Among the records that follow, find the line with "Task: Click the empty top-left corner cell" and the line with "Viewport: 1389px width, 635px height.". Set down those lines and all lines between them exactly, without adding anything.

SUPPLIED RECORDS below:

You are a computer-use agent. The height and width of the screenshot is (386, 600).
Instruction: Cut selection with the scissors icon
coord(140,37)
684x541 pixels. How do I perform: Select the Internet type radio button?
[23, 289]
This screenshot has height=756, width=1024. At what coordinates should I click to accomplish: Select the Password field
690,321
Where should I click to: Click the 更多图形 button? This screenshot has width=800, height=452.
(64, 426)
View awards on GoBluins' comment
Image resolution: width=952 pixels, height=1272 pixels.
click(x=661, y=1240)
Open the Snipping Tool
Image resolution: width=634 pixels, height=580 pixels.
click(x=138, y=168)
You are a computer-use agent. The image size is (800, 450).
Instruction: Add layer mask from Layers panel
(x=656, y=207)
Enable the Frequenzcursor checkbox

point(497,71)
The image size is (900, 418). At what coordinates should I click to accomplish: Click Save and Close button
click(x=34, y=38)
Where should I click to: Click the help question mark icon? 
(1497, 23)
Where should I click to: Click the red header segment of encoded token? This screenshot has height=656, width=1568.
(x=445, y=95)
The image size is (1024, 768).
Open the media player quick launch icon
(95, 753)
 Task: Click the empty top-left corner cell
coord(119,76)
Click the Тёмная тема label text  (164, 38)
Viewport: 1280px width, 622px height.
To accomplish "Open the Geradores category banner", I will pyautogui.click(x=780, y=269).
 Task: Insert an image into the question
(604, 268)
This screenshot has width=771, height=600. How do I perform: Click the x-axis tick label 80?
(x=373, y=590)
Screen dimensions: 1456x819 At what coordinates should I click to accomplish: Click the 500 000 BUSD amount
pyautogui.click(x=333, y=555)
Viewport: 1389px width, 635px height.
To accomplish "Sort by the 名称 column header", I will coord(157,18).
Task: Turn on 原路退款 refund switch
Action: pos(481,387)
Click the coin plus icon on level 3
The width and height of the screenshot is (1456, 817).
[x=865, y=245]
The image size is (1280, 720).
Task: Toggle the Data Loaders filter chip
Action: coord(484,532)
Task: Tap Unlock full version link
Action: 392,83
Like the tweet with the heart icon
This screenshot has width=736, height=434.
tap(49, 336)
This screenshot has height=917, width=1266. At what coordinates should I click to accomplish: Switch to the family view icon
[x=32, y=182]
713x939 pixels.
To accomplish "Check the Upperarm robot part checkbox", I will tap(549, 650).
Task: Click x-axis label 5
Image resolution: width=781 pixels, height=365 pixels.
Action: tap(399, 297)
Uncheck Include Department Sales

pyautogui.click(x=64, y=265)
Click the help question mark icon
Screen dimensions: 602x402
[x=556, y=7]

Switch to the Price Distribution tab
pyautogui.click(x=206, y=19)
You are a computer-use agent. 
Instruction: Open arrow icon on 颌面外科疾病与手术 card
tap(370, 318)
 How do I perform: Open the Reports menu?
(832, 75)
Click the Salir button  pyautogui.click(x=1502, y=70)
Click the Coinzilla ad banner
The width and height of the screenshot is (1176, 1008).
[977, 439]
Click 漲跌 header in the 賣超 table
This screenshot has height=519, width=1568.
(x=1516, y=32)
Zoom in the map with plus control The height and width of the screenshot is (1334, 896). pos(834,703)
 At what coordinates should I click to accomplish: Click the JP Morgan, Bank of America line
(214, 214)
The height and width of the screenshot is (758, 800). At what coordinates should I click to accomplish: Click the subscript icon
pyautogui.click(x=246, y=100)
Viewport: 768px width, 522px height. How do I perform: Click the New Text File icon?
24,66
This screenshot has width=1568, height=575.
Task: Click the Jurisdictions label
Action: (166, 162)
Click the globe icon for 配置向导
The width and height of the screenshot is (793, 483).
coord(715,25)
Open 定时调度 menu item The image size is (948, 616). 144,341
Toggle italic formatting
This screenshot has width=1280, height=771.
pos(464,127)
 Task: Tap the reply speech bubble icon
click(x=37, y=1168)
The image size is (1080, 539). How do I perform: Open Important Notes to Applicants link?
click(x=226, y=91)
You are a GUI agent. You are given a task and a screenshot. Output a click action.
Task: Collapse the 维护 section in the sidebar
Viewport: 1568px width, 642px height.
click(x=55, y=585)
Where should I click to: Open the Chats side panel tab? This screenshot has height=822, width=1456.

End of SUPPLIED RECORDS.

#### ANSWER SPACE:
 Task: Click the empty top-left corner cell
coord(119,76)
Click the Тёмная тема label text  (164, 38)
Viewport: 1280px width, 622px height.
To accomplish "Open the Geradores category banner", I will pyautogui.click(x=780, y=269).
 Task: Insert an image into the question
(604, 268)
This screenshot has width=771, height=600. How do I perform: Click the x-axis tick label 80?
(x=373, y=590)
Screen dimensions: 1456x819 At what coordinates should I click to accomplish: Click the 500 000 BUSD amount
pyautogui.click(x=333, y=555)
Viewport: 1389px width, 635px height.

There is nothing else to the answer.